Chelsea Hunter needed some peace, quiet and the fresh air, a combination she knew she’d find in the solitude of a deer stand.
Little did she know she’d find something else.
Hunter’s spur-of-the moment hunting trip on family land in Macon County ended with the 24-year-old Tallasee resident harvesting a 242-pound, 13-point buck that’s “by far” the biggest deer she’s ever bagged and one she’d been tracking for about a year.
“I was so surprised when I finally caught up to him,” she said.
The photo of Hunter smiling after harvesting the trophy-sized deer won the 10th annual Alabama Black Belt Adventures Association Big Buck Photo Contest, which drew more than 100 entries and garnered thousands of online votes. Hunter harvested the big buck in Macon County on Jan. 4.
As the winner of this year’s Big Buck Photo Contest, Hunter wins a $500 gift card donated by Jonathan Goode and Southeastern Land Group.
“We are so appreciative that so many deer hunters chose to enter our contest this year,” Alabama Black Belt Adventures Association Director Pam Swanner said. “The Black Belt Region definitely lived up to its reputation for producing trophy-sized deer again this year, and we received entries from just about every county in the region.
“What’s truly gratifying is knowing that so many of these photos were taken after family hunting outings or young hunters harvesting their first deer. Those memories truly live forever.”
Hunter harvested a 9-point during the 2020-21 deer season and “about five minutes” after killing that buck, she saw this one.

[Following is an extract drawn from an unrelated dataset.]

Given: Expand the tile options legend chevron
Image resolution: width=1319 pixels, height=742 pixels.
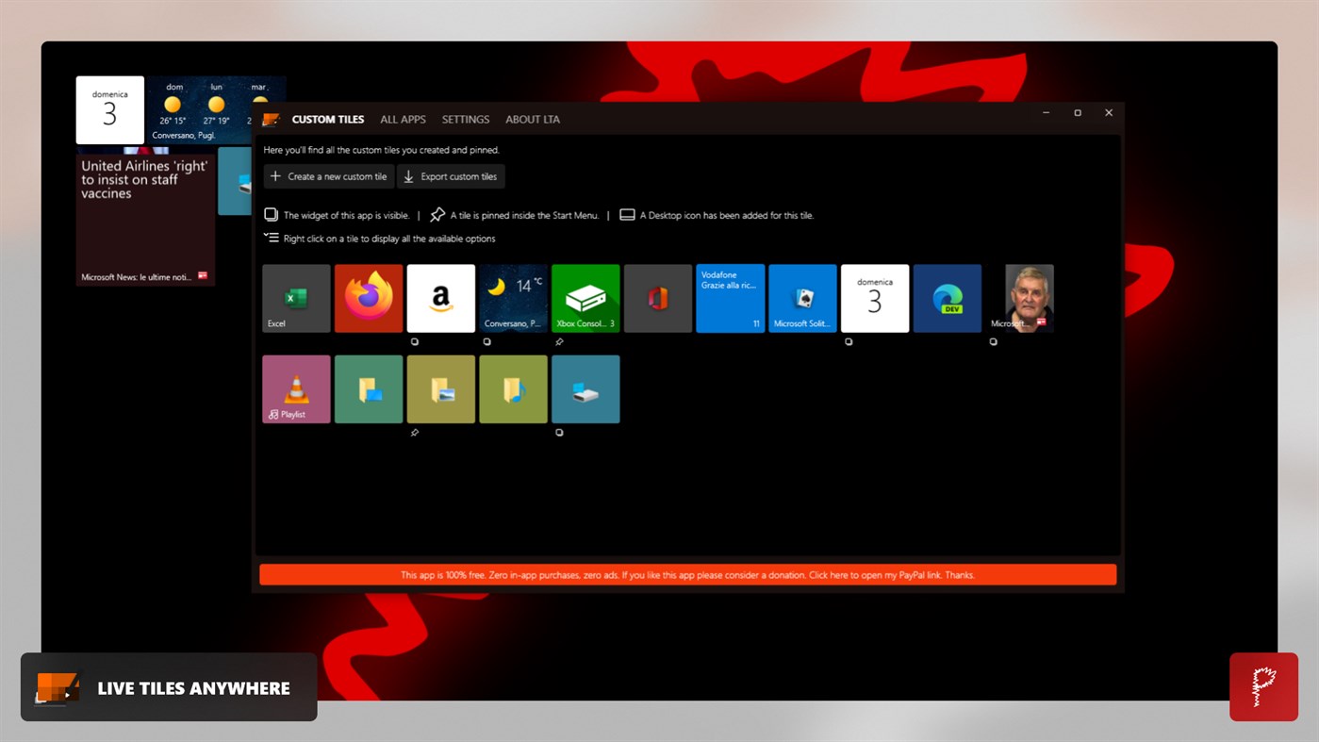Looking at the screenshot, I should click(271, 236).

“I was just amazed at how beautiful he was,” Chelsea said. “I hunted him hard last year. I was in the woods every opportunity I got.”

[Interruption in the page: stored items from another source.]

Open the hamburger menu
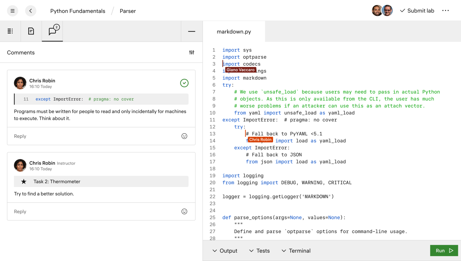This screenshot has height=261, width=461. [x=13, y=11]
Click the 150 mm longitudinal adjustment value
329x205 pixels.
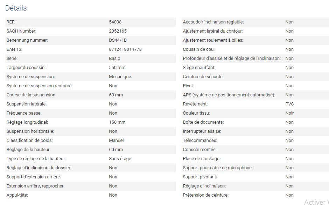click(x=117, y=122)
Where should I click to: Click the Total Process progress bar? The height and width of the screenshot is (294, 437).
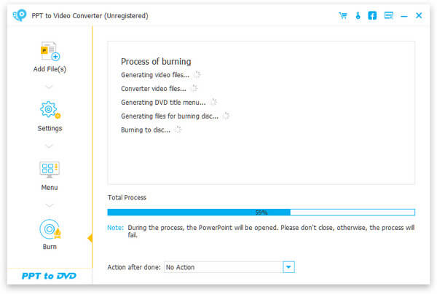(261, 212)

While the big buck drew her into the woods on 1,000 acres of family-owned property in Macon County near the site of the filming of the final scene of the movie “Big Fish,” she didn’t see him again.
Until Jan. 4.
“I told my family I wanted to go out and get some fresh air,” she said. “I didn’t have high hopes.”
Things changed as she sat in her deer stand that afternoon.
“He was chasing two does,” she remembered. “I never dreamed I’d see him that day. He was coming toward me. He stopped and turned. I took the shot.”
Chelsea’s mother snapped the photo of her with the big buck and entered it in the ABBAA Big Buck Photo Contest.
Hunter said she started hunting with her grandfather before her 10th birthday and began solo hunting “by the time I was 14 or 15.” She said she has one piece of advice for every hunter, regardless of experience.
“Learn to have some patience,” she said. “Let some small bucks walk, and they’ll end up a trophy.”
That’s precisely the type of wise deer management that the Alabama Black Belt Adventures Association promotes. ABBAA created the Big Buck Photo Contest to further educate the public on the abundance of natural resources found in Alabama’s Black Belt region, an extension of the group’s encouragement of ethical hunting and fishing practices.
Chelsea and her family process their own deer and this particular deer became a one of her grandfather’s favorite meals – venison and collard greens. “We’ve grown up eating that meal,” she said.
All entries in this year’s Big Buck Photo Contest are available for viewing online.